Uitgesproken in het openbaar op
griffier
voorzitter
Een afschrift van deze uitspraak is verzonden aan partijen op:

Informatie over hoger beroep

Een partij die het niet eens is met deze uitspraak, kan een hogerberoepschrift sturen naar de Afdeling bestuursrechtspraak van de Raad van State waarin wordt uitgelegd waarom deze partij het niet eens is met deze uitspraak. Het hogerberoepschrift moet worden ingediend binnen zes weken na de dag waarop deze uitspraak is verzonden.

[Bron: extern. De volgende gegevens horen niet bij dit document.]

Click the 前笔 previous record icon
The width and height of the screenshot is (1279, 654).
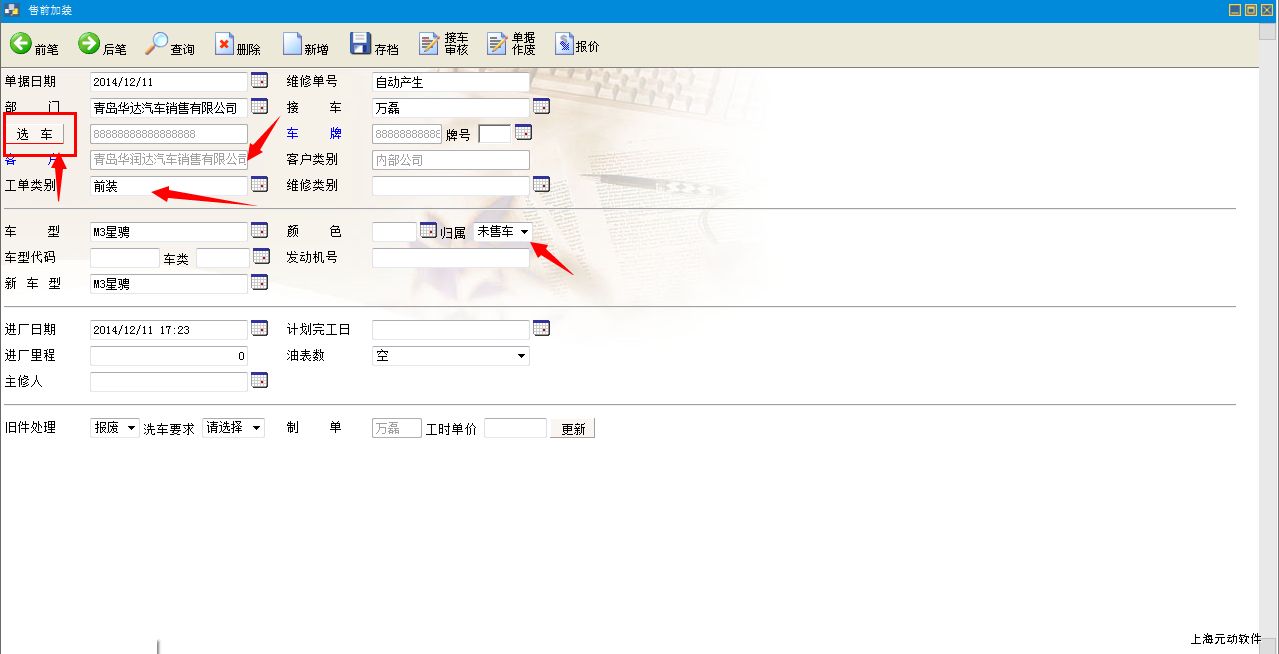[x=22, y=44]
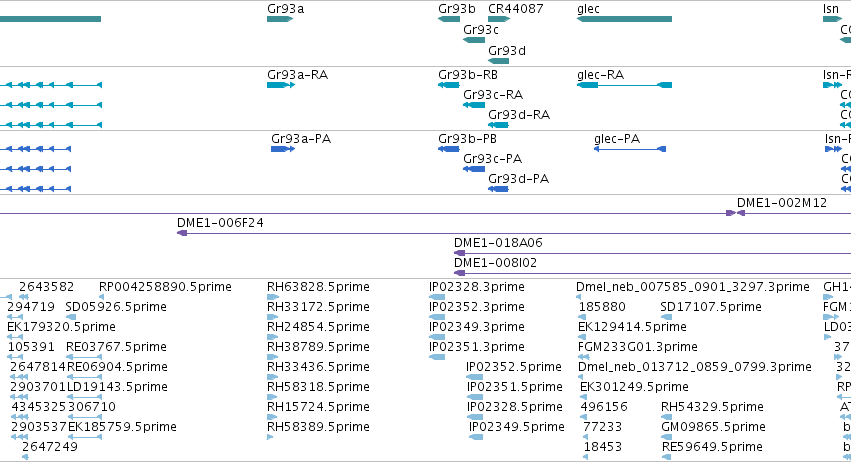The width and height of the screenshot is (851, 462).
Task: Click the Gr93c-RA transcript glyph
Action: click(474, 105)
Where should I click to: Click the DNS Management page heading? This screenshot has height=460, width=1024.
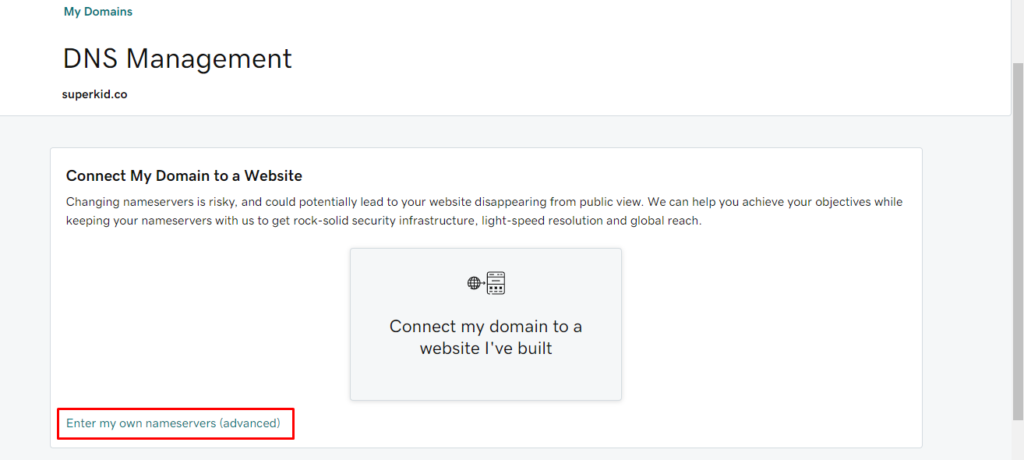pos(178,59)

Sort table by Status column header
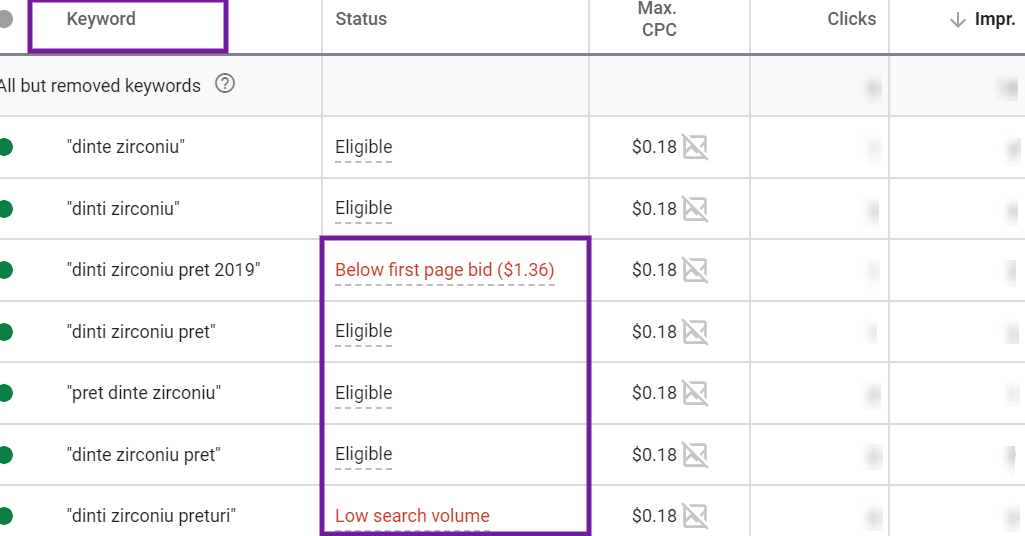pos(361,19)
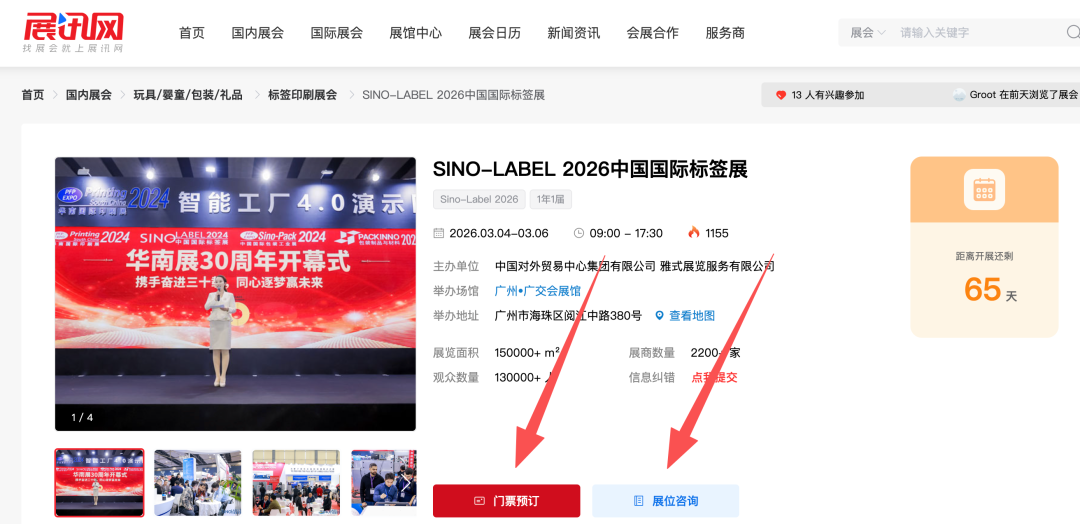The height and width of the screenshot is (524, 1080).
Task: Select the second exhibition thumbnail image
Action: [x=198, y=483]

Kan de indiener de behandeling van het hoger beroep niet afwachten, omdat de zaak spoed heeft, dan kan de indiener de voorzieningenrechter van de Afdeling bestuursrechtspraak van de Raad van State vragen om een voorlopige voorziening (een tijdelijke maatregel) te treffen.

Voetnoten

1.Een revisievergunning van 8 juni 2010 en een wijzigingsvergunning van 30 juni 2011.
2.Voor de activiteiten ‘bouwen’ en ‘milieu’ (artikel 2.1, eerste lid, onder a en e, van de Wet algemene bepalingen omgevingsrecht, Wabo).
3.In de uitspraak van 8 oktober 2024, ECLI:NL:RBGEL:2024:6797.
4.Op grond van artikel 2.33, tweede lid, onder a en d, sub 2, van de Wabo.
5.Dat heeft de rechtbank al gedaan in de uitspraak van 8 oktober 2024 en de rechtbank zal daarom van die uitspraak uit gaan.
6.Voor het bestemmingsplan is de Afdeling de bevoegde rechter.
7.Daarover gaat de uitspraak met zaaknummer ARN 24/5498.
8.Artikel 4.4 van de Invoeringswet Omgevingswet.
9.Zie bijvoorbeeld AbRvS 2 september 2020, ECLI:NL:RVS:2020:2110, r.o. 5.1 en AbRvS 22 januari 2025, ECLI:NL:RVS:2025:213, r.o. 17.1.
10.Artikel 3:4, eerste lid, van de Algemene wet bestuursrecht (Awb).
11.Zie de uitspraken in voetnoot 9.
12.Op grond van artikel 2.33, tweede lid, onder d, sub 2 van de Wabo.
13.Dit is inmiddels bevestigd in de rechtbankuitspraak van 8 oktober 2024, ECLI:NL:RBGEL:2024:6797 en dat is waar de rechtbank op dit moment van uit gaat.
14.Artikel 3:4, tweede lid, van de Awb.
15.Zie bijvoorbeeld AbRvS 6 juli 2022, ECLI:NL:RVS:2022:1892, r.o. 7.1.